By whatever process, M. Nisard had become a confirmed anti-Romantic, and such he remained to the end. He is one of the best of the breed: learned, consistent, courageous, courteous withal, as the critic who is or wishes to be considered “scholarly” too seldom is. But he has given himself up to an idol: he will not take the Work as the Work presents itself, and judge whether it is good or bad. And the result is inevitable.
Their culpa maxima.
The conclusion of the reprinted Essais, with great temper and in excellent taste, practically confesses M. Nisard’s weakness as a critic. It is the weakness of the old “faults-and-beauties” method, joined to the moral heresy. Victor Hugo, he says, was a man with very grave moral faults. He was: and what is more, these moral faults were of a singularly disenchanting kind. Further, Victor Hugo’s works are full of faults not merely moral. They are: and sometimes these faults are almost inconceivable. But what M. Nisard forgot is that the critic, like the miner, is finally concerned with the quantity and quality of poetic gold which a poet—or, for the matter of that, with the quantity and quality of literary gold which any man of letters—will yield. No matter that it lies in a pestilential neighbourhood; no matter that you have to smelt out quartz, and far worse and uglier things than quartz, to get it. Is the gold there? That, and nothing else, is the question. Now, in Hugo the gold is there; it is there not by pennyweights, not by ounces, not by pounds, but by hundredweights to the ton.
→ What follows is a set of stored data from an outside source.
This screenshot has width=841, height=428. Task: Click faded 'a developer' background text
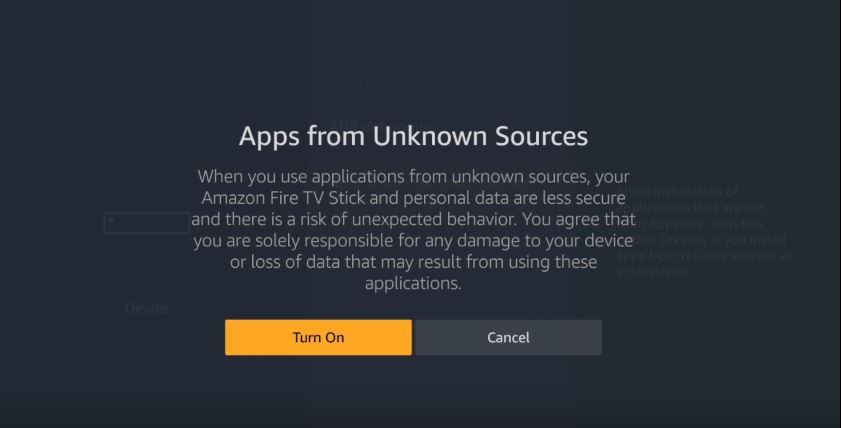652,272
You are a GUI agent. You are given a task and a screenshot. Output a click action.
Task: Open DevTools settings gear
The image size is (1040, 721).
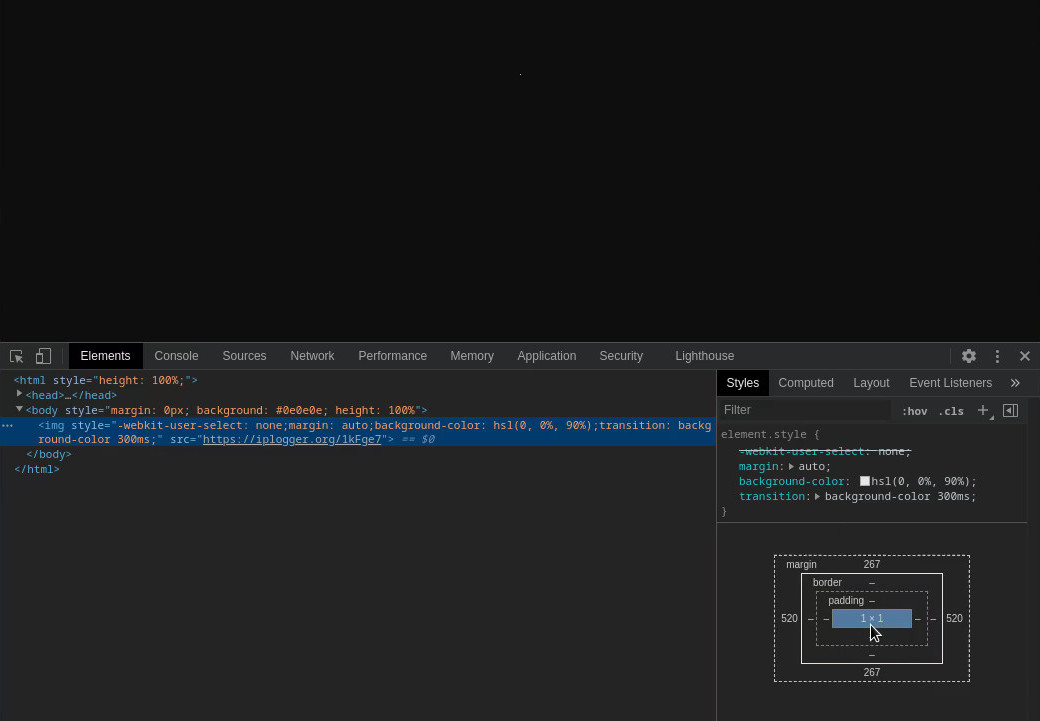coord(968,356)
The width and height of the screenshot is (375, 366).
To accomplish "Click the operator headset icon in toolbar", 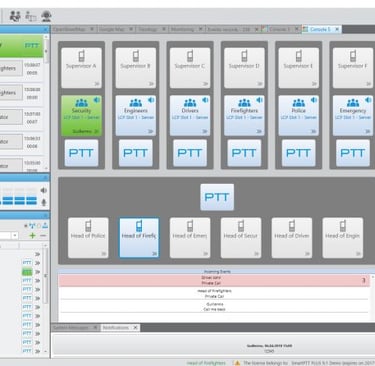I will coord(46,16).
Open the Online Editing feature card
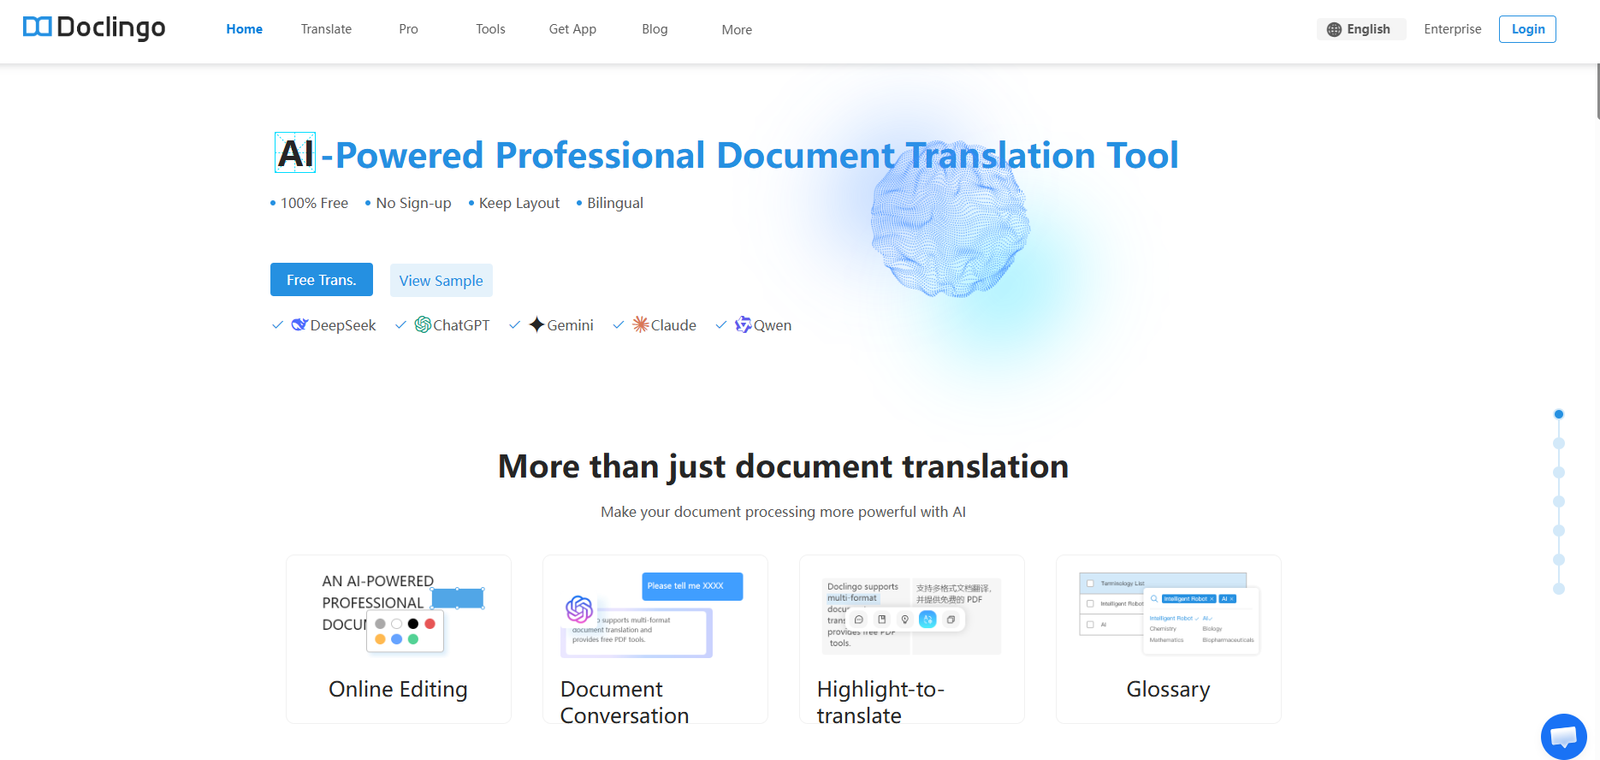 [x=398, y=639]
And the critical process, if only it be perfected, is after all not so laborious as the process of stamps and cyanide; the critic himself is not susceptible to wild beasts and malaria. Gold or no gold? much gold or little? these are his true questions. M. Nisard could not see them. The gold must be ready smelted to a certain orthodox French standard; it must be even brought in ingots, or ready worked into jewellery, according to pattern. Otherwise he would not have it. And of the many critics that have been, are, will be, like unto him, he was after all one of the best.